Water used in fracturing fluids must typically be treated to reduce the concentration of aerobic acid producing bacteria and, more importantly, anaerobic sulfate-reducing bacteria that can cause a well to go sour. Typically chemical biocides are used to provide the disinfection. However, biocides can interfere with chemical additives in the fracturing fluid and cause equipment damage. Additionally, biocides are toxic chemicals that must be handled carefully and registered with federal and local environmental protection agencies. Some areas strictly regulate which chemicals can be persistent in treatment liquids flowed back from wells. To address the issues associated with the chemical biocides, disinfection via ultraviolet (UV) light has been introduced into hydraulic fracturing operations. The use of UV light can greatly reduce the volume of chemical biocides used and also decreases the biocide concentration in liquids flowed back from a treated well. Early UV equipment treated water as it was placed into storage tanks on the fracturing location.
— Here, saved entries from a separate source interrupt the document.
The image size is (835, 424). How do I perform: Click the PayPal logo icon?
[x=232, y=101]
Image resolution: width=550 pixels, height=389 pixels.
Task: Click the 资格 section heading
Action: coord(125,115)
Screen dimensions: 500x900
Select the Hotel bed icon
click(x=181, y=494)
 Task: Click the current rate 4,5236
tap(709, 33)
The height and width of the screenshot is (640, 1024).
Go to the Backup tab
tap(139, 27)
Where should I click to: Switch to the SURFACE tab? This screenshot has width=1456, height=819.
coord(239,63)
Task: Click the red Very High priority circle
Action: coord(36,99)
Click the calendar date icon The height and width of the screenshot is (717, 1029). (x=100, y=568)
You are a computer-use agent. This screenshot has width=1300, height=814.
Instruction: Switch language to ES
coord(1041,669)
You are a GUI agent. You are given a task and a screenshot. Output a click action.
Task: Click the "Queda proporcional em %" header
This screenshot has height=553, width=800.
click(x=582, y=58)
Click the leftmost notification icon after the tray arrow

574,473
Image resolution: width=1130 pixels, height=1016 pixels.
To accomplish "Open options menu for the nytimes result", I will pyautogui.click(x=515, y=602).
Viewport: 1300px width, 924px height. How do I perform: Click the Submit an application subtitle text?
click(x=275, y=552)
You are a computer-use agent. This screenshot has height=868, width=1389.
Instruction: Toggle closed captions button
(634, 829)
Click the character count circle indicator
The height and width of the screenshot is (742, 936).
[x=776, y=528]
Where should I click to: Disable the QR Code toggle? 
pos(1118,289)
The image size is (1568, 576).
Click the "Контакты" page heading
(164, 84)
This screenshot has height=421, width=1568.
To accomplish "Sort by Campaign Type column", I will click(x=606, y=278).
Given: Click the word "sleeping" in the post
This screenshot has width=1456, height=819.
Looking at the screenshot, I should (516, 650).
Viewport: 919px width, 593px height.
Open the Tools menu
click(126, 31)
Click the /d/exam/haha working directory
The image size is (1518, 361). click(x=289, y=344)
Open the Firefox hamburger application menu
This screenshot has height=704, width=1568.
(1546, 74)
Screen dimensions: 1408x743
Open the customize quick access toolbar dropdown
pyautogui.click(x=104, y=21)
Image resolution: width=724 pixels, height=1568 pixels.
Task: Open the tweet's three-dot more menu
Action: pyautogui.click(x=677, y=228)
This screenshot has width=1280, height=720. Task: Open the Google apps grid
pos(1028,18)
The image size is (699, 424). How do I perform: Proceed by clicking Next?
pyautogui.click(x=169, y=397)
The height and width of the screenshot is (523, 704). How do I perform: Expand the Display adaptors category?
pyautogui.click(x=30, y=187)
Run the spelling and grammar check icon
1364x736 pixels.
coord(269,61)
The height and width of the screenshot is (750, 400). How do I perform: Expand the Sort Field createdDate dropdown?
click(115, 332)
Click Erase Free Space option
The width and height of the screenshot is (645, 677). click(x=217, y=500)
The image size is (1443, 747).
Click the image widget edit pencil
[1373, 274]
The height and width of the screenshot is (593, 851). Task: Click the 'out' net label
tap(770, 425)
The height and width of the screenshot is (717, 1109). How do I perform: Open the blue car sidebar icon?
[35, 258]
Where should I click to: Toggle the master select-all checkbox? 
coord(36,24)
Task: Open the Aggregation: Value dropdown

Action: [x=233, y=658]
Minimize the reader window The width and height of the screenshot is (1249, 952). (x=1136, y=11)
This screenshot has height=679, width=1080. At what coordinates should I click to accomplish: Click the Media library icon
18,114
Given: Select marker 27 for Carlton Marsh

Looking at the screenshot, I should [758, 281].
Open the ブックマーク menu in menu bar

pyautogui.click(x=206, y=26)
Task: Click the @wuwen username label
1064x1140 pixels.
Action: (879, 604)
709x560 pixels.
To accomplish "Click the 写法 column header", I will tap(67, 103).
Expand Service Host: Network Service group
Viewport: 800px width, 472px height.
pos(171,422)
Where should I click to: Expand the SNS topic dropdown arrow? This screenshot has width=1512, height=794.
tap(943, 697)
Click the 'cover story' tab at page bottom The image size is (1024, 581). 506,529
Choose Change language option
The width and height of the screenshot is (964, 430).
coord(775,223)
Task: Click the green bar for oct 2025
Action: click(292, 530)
This allowed for possible recontamination from biofilms present in the storage tanks. A new trailer has been placed into operation that treats the water on the fly as it flows from the storage tanks to the fracturing blender. The performance of the UV light equipment has also been improved. The disinfection effectiveness of the UV light system has been verified on site during fracturing treatments using the serial dilution method to measure aerobic and sulfate-reducing bacteria levels, both before and after the UV treatment. The test results prove that bacteria concentration in the fracturing water can be significantly reduced, sometimes to undetectable levels, by UV treatment.